→ **Goal 1**:
Answer these questions about the forum thread on FIFO and LRU page replacement, using only what the thread states:
(a) What value is given for --numFrames in the second set of parameters tried?
(b) Which anomaly does the reply say FIFO's rising page faults are consistent with?
(c) According to the reply, what was used to seed the input data?
→ **Goal 2**:
Extend the forum thread on FIFO and LRU page replacement by writing what comes next, picking up right after its final sentence.

→ **Extract**:
— BEGIN —

I am using random, but it is not totally random either, references are generated with some locality though the use of working set size and number page referenced parameters?
I tried increasing the numPageReferenced relative with numFrames in hope that it will reference a page currently in memory more, thus showing the performance benefit of LRU over FIFO, but that didn't give me a clear result tho. Just FYI, I tried the same app with the following parameters (Pages/Frames ratio is still kept the same, I reduced the size of data to make things faster).
--numReferences 1000 --numPages 100 --numFrames 10 --numPageReferenced 20
The result is
Still not such a big difference. Am I right to say if I increase numPageReferenced relative to numFrames, LRU should have a better performance as it is referencing pages in memory more? Or perhaps I am mis-understanding something?
For random, I am thinking along the lines of:
Suppose theres high stability and small working set. It means that the pages referenced are very likely to be in memory. So the need for the page replacement algorithm to run is lower?
Hmm maybe I got to think about this more :)
UPDATE: Trashing less obvious on lower stablity
Here, I am trying to show the trashing as working set size exceeds the number of frames (100) in memory. However, notice thrashing appears less obvious with lower stability (high t), why might that be? Is the explanation that as stability becomes low, page faults approaches maximum thus it does not matter as much what the working set size is?
These results are reasonable given your current implementation. The rationale behind that, however, bears some discussion.
When considering algorithms in general, it's most important to consider the properties of the algorithms currently under inspection. Specifically, note their corner cases and best and worst case conditions. You're probably already familiar with this terse method of evaluation, so this is mostly for the benefit of those reading here whom may not have an algorithmic background.
Let's break your question down by algorithm and explore their component properties in context:
FIFO shows an increase in page faults as the size of your working set (length axis) increases.
This is correct behavior, consistent with Bélády's anomaly for FIFO replacement. As the size of your working page set increases, the number of page faults should also increase.
FIFO shows an increase in page faults as system stability (1 - depth axis) decreases.
Noting your algorithm for seeding stability (if random.random() < stability), your results become less stable as stability (S) approaches 1. As you sharply increase the entropy in your data, the number of page faults, too, sharply increases and propagates the Bélády's anomaly.
So far, so good.
LRU shows consistency with FIFO. Why?
Note your seeding algorithm. Standard LRU is most optimal when you have paging requests that are structured to smaller operational frames. For ordered, predictable lookups, it improves upon FIFO by aging off results that no longer exist in the current execution frame, which is a very useful property for staged execution and encapsulated, modal operation. Again, so far, so good.
However, recall how you seeded your input data: using random.random, thus giving you a uniform distribution of data with your controllable level of entropy. Because of this, all values are equally likely to occur, and because you've constructed this in floating point space, recurrences are highly improbable.
As a result, your LRU is perceiving each element to occur a small number of times, then to be completely discarded when the next value was calculated. It thus correctly pages each value as it falls out of the window, giving you performance exactly comparable to FIFO. If your system properly accounted for recurrence or a compressed character space, you would see markedly different results.

— END —

→ **Stored data**:
— BEGIN —

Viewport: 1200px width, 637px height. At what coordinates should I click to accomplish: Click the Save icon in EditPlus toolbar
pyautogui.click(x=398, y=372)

— END —

→ **Exercise answer 1**:
(a) 10
(b) Bélády's anomaly
(c) random.random

→ **Exercise answer 2**:
For random, stability period and working set size doesn't seem to affect the performance at all. Why are we seeing this scribble all over the graph instead of giving us a relatively smooth manifold?
In the case of a random paging scheme, you age off each entry stochastically. Purportedly, this should give us some form of a manifold bound to the entropy and size of our working set... right?
Or should it? For each set of entries, you randomly assign a subset to page out as a function of time. This should give relatively even paging performance, regardless of stability and regardless of your working set, as long as your access profile is again uniformly random.
So, based on the conditions you are checking, this is entirely correct behavior consistent with what we'd expect. You get an even paging performance that doesn't degrade with other factors (but, conversely, isn't improved by them) that's suitable for high load, efficient operation. Not bad, just not what you might intuitively expect.
So, in a nutshell, that's the breakdown as your project is currently implemented.
As an exercise in further exploring the properties of these algorithms in the context of different dispositions and distributions of input data, I highly recommend digging into scipy.stats to see what, for example, a Gaussian or logistic distribution might do to each graph. Then, I would come back to the documented expectations of each algorithm and draft cases where each is uniquely most and least appropriate.
All in all, I think your teacher will be proud. :)
Just asked by my 5 year old kid: what is the biggest number in the computer?
We are not talking about max number for a specific data types, but the biggest number that a computer can represent.
Infinity is not allowed.
UPDATE my kid always wants to print as
well, so lets say the computer needs
to print this number and the kid to
know that its a big number. Of course,
in practice we won't print because
theres not enough trees.
This question is actually a very interesting one which mathematicians have devoted a fair bit of thought to. You can read about it in this article, which is a fascinating and accessible read.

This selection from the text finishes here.